The main thing I have learned from living in New York is that there’s no greater pain than a terrible commute. Taking the train usually means losing a part of your already deteriorating soul, as you’re bound to either a) get stuck underground; b) get rerouted to a different line and miss your stop; or c) encounter the smell (and occasionally the sight) of human feces. On some days, it’s all of the above. Of course, there’s the option of taking a car to your destination, but this means being stuck in traffic and handing over your life savings to Uber. And then there’s walking. Most people opt for a walk when it’s less than a mile long, but not me. (I’m not like the other girls.) A long, three- to four-mile walk to get me to where I’m going? Honey, that’s where I thrive.
Now hear me out. As hellish as commutes can be, they are the only time we as New Yorkers aren’t busy doing something. Ironically, going somewhere on foot is the time we’re forced to stop. Stop reading article headlines; stop zooming in our own Instagram photos; stop fantasizing about how to escape from a burning train car. This suddenly free time should be enjoyed. Call me old-fashioned, but I find it hard to enjoy any time spent in a train full of people or in a car full of at least one other person. But on a walk, you can truly be by yourself, even on a crowded sidewalk. You can listen to music, a podcast, or the honking and yelling symphony happening on the streets. Your walk, your choice. And as a bonus, you can breathe in the fresh, heavily polluted New York air.
Also, did you know New York is, like, really pretty? Turns out there’s a whole city out there beyond my phone screen that I only started noticing when I went for my long walks. New York has so many different neighborhoods across the five boroughs, each with its—dare I say—vibe. When you’re walking the streets, checking out those vibes, New York is never out of places that are ready and willing to take all of your money.
It’s fun to go on your own walking tour of the different New York hubs and see where they begin, end, and intertwine. I’ve stumbled into small coffee shops, local bars, and restaurants that are willing to let me use their restrooms, all of which I never would have discovered had I been on the train compulsively checking my Tinder matches. One time I ran into a pizzeria in desperate need of a bathroom after inhaling a cold brew, and while I was in there I realized it was a restaurant from the show Girls. Can you imagine if I hadn’t discovered this and then wasn’t able to text all my friends back home about it to make them jealous of my cool life? Tragic.
When you show up to your destination, you’ll probably be much sweatier than the people you’re meeting, but your soul will be much more intact.

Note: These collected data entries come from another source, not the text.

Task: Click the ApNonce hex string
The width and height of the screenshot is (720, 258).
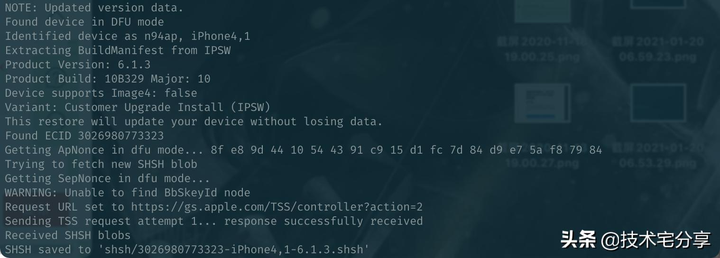Action: coord(406,150)
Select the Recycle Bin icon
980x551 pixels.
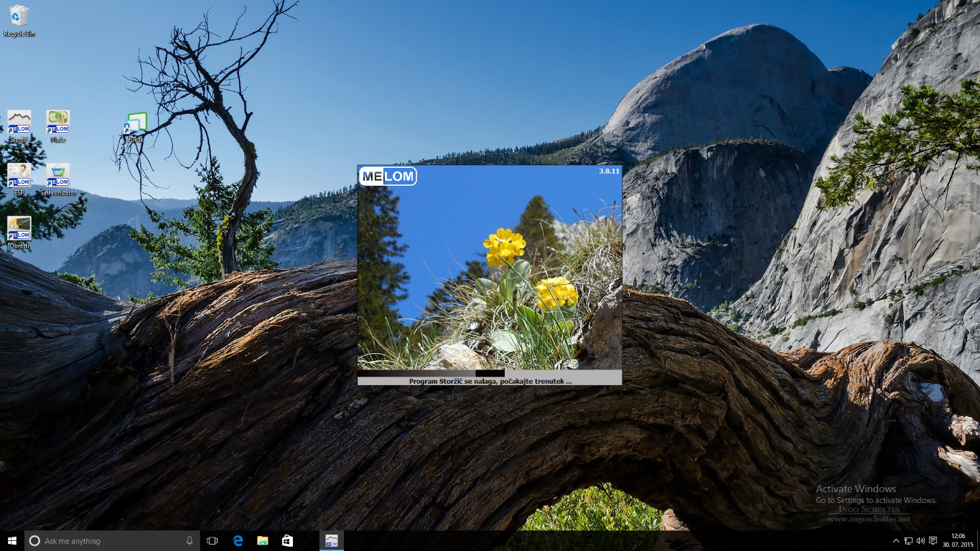tap(19, 18)

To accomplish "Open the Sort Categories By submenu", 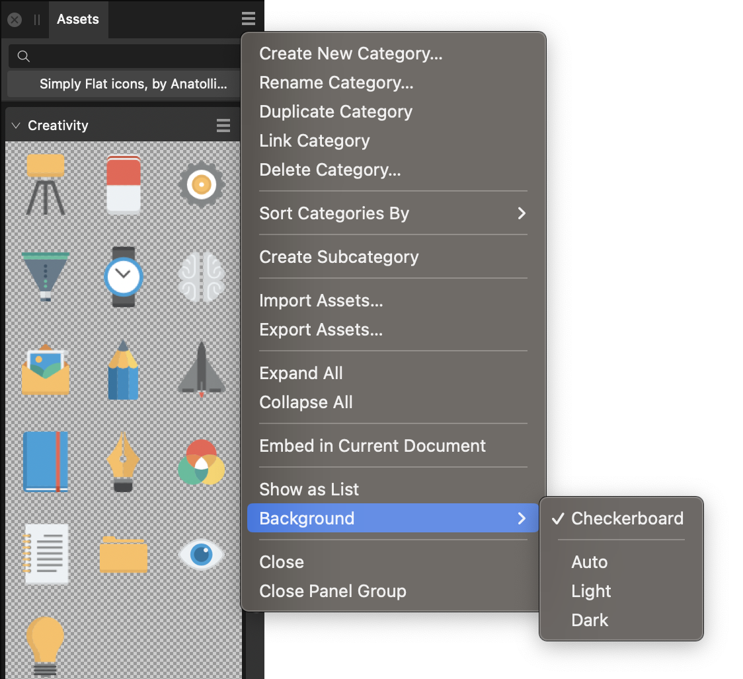I will point(335,213).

Not too long ago, I had to make a doctor’s appointment (nightmare). There are approximately five million doctors in New York, but only a few who take my terrible health insurance. The only doc who could see me was in Park Slope, a Brooklyn neighborhood that requires me to take multiple trains from my Brooklyn neighborhood to get there. (Remember when we touched on how the trains in NYC are trash?) I decided to walk to and from my appointment instead. On the walk home, I passed through Prospect Heights, a neighborhood where I used to work as a full-time nanny. I had that job during my first year in the city, and as I walked along the streets I was overcome with a comfortable sense of nostalgia. I walked by a bar on the corner of where I worked and was immediately transported to a time when I sat by the window, writing in my notebook and sipping a beer after my shift. I remember that night well, because I was writing jokes for an open mic and running them by a guy I had just kissed for the first time the weekend before. Remembering this excited, younger version of myself, I stepped back into the bar. It was just as I had left it. I ordered a beer and sat in the same spot I had that night. I took out my phone to share this memory with someone—the guy I had been texting all those years back. He’s still my boyfriend to this day.
It’s easy to get stuck in the hustle of the city and feel like you have to be miserable while doing it, or else you’re not a true New Yorker. But when you go on long walks, you can calmly exist amid that hustle, walk through it and take a look beyond it. Who knows, you might find a small park you never knew existed where you can take your next date, or a graffiti wall that makes for the perfect Instagram post (important). And when you show up to your destination, you’ll probably be much sweatier than the people you’re meeting, but your soul will be much more intact. And in this city, you gotta protect your soul whenever you get the chance.